Copy out, from the entries below, each line holding the string "computer".

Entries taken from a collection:

════════════════

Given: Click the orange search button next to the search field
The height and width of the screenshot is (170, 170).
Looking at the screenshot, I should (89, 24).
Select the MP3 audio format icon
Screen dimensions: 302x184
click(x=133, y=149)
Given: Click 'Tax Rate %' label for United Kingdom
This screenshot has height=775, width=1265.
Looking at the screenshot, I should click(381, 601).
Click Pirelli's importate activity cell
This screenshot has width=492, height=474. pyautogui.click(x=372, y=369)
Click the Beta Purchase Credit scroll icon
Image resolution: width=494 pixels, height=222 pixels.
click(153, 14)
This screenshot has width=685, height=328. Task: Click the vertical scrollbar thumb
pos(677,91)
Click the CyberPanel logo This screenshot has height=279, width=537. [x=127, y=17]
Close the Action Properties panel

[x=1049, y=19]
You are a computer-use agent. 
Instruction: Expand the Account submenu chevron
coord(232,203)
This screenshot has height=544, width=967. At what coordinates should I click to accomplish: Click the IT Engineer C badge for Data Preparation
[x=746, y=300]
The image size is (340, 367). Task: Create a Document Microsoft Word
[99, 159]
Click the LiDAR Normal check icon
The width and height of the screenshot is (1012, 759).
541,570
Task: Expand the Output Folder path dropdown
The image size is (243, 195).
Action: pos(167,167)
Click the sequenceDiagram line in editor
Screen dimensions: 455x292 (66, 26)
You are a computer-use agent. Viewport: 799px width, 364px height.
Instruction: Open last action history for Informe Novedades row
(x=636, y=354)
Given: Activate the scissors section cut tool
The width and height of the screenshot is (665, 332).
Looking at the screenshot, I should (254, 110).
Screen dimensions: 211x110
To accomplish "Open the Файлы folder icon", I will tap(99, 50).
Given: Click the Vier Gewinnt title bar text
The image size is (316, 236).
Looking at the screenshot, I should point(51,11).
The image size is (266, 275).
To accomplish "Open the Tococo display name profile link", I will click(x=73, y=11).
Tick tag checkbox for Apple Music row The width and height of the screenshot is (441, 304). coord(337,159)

════════════════

**TASK ANSWER:**
You are a computer-use agent. 
You are a computer-use agent. Viewport: 799px width, 364px height.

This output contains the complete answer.